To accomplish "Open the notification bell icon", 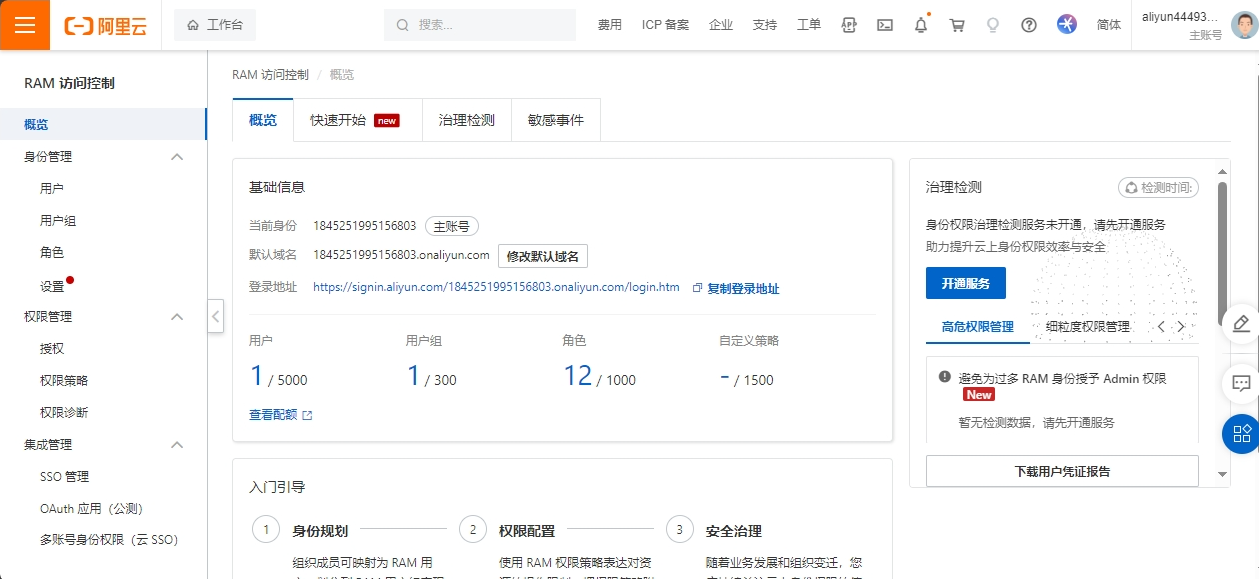I will pyautogui.click(x=921, y=25).
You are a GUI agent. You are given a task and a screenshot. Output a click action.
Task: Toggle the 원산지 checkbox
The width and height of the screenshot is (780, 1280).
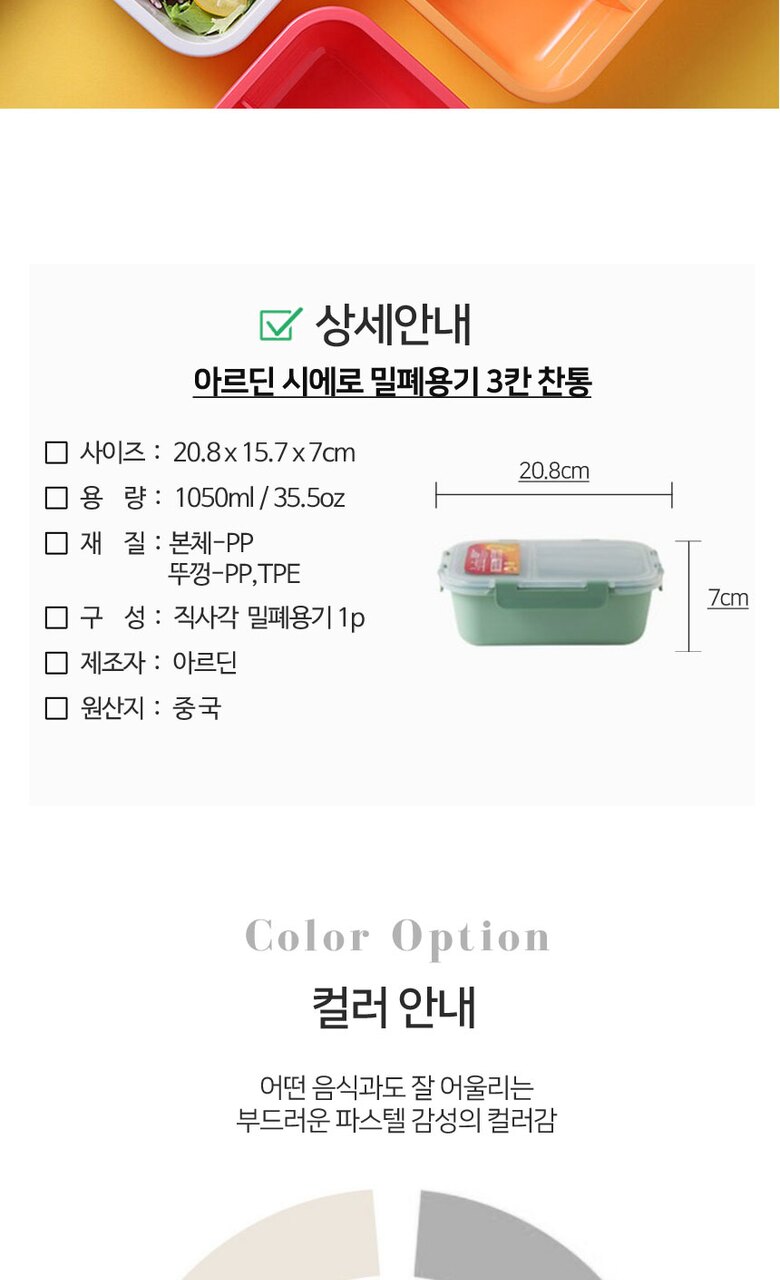[56, 708]
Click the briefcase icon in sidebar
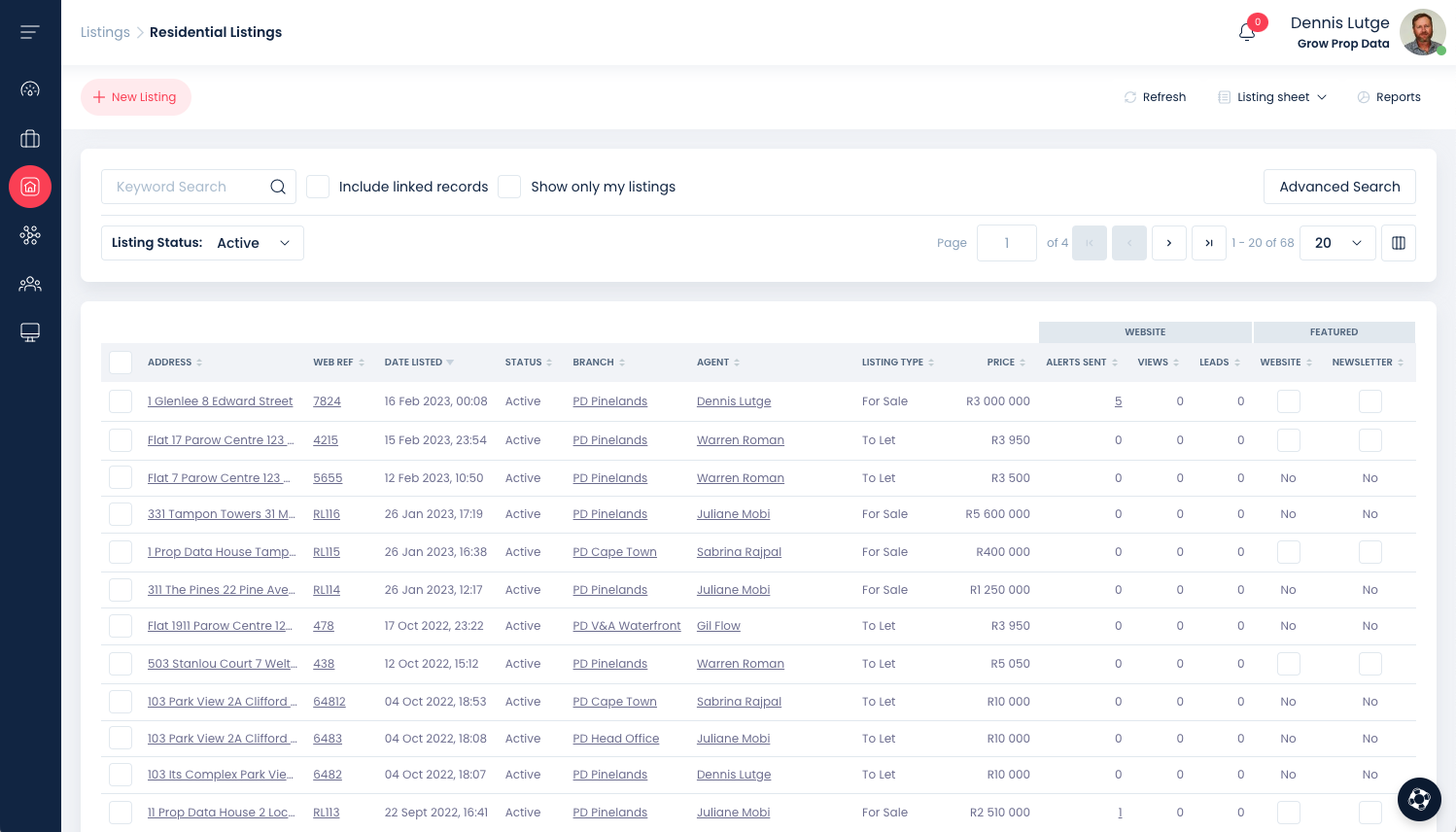 tap(30, 139)
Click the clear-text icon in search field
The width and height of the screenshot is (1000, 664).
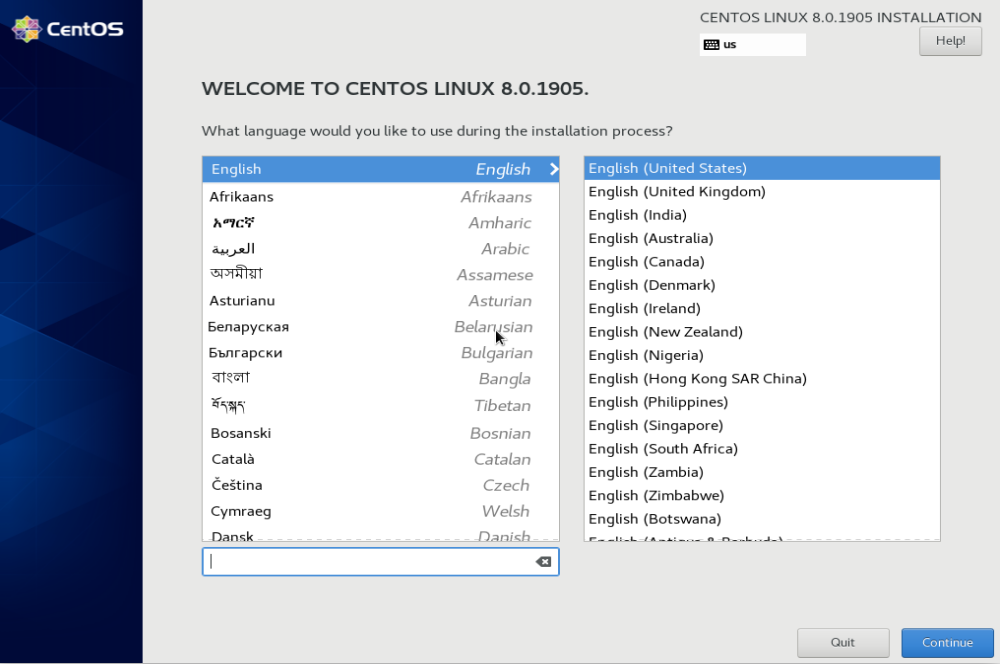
-- -- --
◆ **AIM OF THE TASK**: Your reply should consist solely of the lines from the line containing "You are a GUI" through the last line of the listing, unchanged and free of pictures.

◆ **THE COMPLETED TASK**:
You are a GUI agent. You are given a task and a screenshot. Output a click action.
Task: Toggle the 원산지 checkbox
The width and height of the screenshot is (780, 1280).
[56, 708]
Click the briefcase icon in sidebar
 tap(30, 139)
Click the clear-text icon in search field
The width and height of the screenshot is (1000, 664).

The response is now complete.